ビジネス議論で論破はNG 相手巻き込む上策立ち回り術

「論破」式のしゃべりは敵を増やしがち(写真はイメージ) =PIXTA

議論が盛り上がるのは悪いことではない。立場や視点の違いが浮き上がり、相互理解や納得、合意に向かいやすくなるという期待が持てる。だが、はやりの「論破」はどうか。上策とは思えない。論破はどこがまずいのか。

まず「論破」の意味をおさらいしておこう。いろいろな国語辞書では「議論して相手の説を破ること」「相手の理屈を立ちゆかなくさせること」などの説明が見付かる。最も一般的な理解に近いのは「言い負かすこと」だろう。つまり、通常の議論とは異なり、「勝ち負け」の性格を帯びる点が論破の特質だ。

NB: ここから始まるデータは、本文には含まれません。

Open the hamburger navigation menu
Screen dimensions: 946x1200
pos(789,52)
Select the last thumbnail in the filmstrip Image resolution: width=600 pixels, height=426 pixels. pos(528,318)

使い道はある。たとえば、裁判が一例だ。勝ち負けに傾かない和解や調停を目指すケースもあるが、主張が真っ向から対立する場合は「勝訴」を目的に突き進む格好になりやすい。意見を戦わせる過程では、相手側の弱みを突いて劣勢に追い込もうと試みる戦略を選ぶパターンが多くなる。

だが、こういった勝ちを狙う議論はビジネスシーンでは必ずしも主流ではないだろう。経営方針の決定や、新商品のネーミング、予算のぶんどり合いなど、競う構図の議題は珍しくない。でも、異なる意見・主張を持つ相手をやり込める論法が常に選ばれるわけではない。とりわけ社内での議論ではそうだ。

社内での議論が「論破」式になりにくいのは、その後の運びに差し障るからだ。プロジェクトは会議室内の議論で終わるわけではない。むしろ、その後の実務が肝心だ。いくら方針を決めても、実稼働が伴わなければ、求める成果は得にくい。逆に、会議での議論結果がややあいまいでも、現場が一丸となって動けば、成果につながるだろう。つまり、強い実稼働を引き出せるかどうかが事業の成否を分けるわけだ。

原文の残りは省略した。